A major vendor of business information, research and library services delivers one of its products wrapped in an SOA Web Service. Clients who use this service can create custom portals (for example, in their internal Web sites) to allow employees to search in real-time for the most current business information. The service accepts queries in four languages (English, French, German, and Japanese) and returns results in the same language, using a query syntax that is commonly used in library science applications.
How can a SOAP Web Service vendor regularly check the functionality of its service, when the service has no User Interface?
Implement an “automated test user” using an industry-standard test automation tool and standard SOAP/HTTP components.
The Web Service query functionality was divided into three general areas: Basic Queries, Complex Queries and Exception Queries. The distinction between basic and complex queries is based on the types of search modalities in the query, and the query length. Exception queries are queries that violate the query syntax and return an exception.
An analysis of the service and the expected usage pattern suggested that a breakdown of test queries should focus on English Queries (50% of the total) with the remainder of the queries divided equally among the other languages (~17% each). A total test query set of 350 queries was designed and split up as shown in Table 1.
Licensing to an industry-standard functional automation tool was already owned by the Web Service vendor, so RTTS used a standard SOAP/HTTP package to build a SOAP request-response engine, along with code to load the response messages into the XML DOM for extraction of result data for comparison to baseline values.
Baselines for the query engine were handled by using another query application vended by the same company. Because search results from the new Web Service were required to match those from the existing search application, this application provided an ideal choice as a dynamic baseline. Both the existing application and the Web Service were real-time applications, so data updates in one were reflected in the other.
The full library of queries could be executed and analyzed in approximately 4 hours. This meant that the development team could obtain regression information as many as two times per day. Typically, however, the regression runs were executed nightly, so that the development group could have fresh information in the morning on the previous day’s code.

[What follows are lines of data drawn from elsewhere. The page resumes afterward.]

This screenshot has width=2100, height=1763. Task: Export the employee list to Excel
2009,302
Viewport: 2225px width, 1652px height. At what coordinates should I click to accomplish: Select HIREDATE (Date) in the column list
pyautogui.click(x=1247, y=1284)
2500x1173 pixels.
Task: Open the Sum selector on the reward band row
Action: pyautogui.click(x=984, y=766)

Finally, an additional dimension of testing was implemented by capturing the response time for each query, along with the resulting data. This permitted changes in response times to be monitored along the course of development on a per-build basis, as a measurement of the user experience. The figure below shows how the query response time changed over several builds for a sample set of queries (each query is indicated by a different color).
Obviously, the performance of specific queries was quite dependent on the build; other queries were to be insensitive to software build changes. Information about how the behavior of specific queries changed in each build gave the development team a picture of the effects of their optimization choices.
- The test automation offered a rapid quality assessment of each build to the development team over the specified regression set of 350 queries. Without automation, manually checking each response would have been labor-intensive, onerous and fraught with errors.
- The software quality team was able to vet each build at the same high level, so build quality could be compared and the development trend was available to the whole team.
- The automation efforts provided an added dividend: the ability to track quality not only by data verification but by response time within each test run. This provided a pre-release view into the user experience of the product.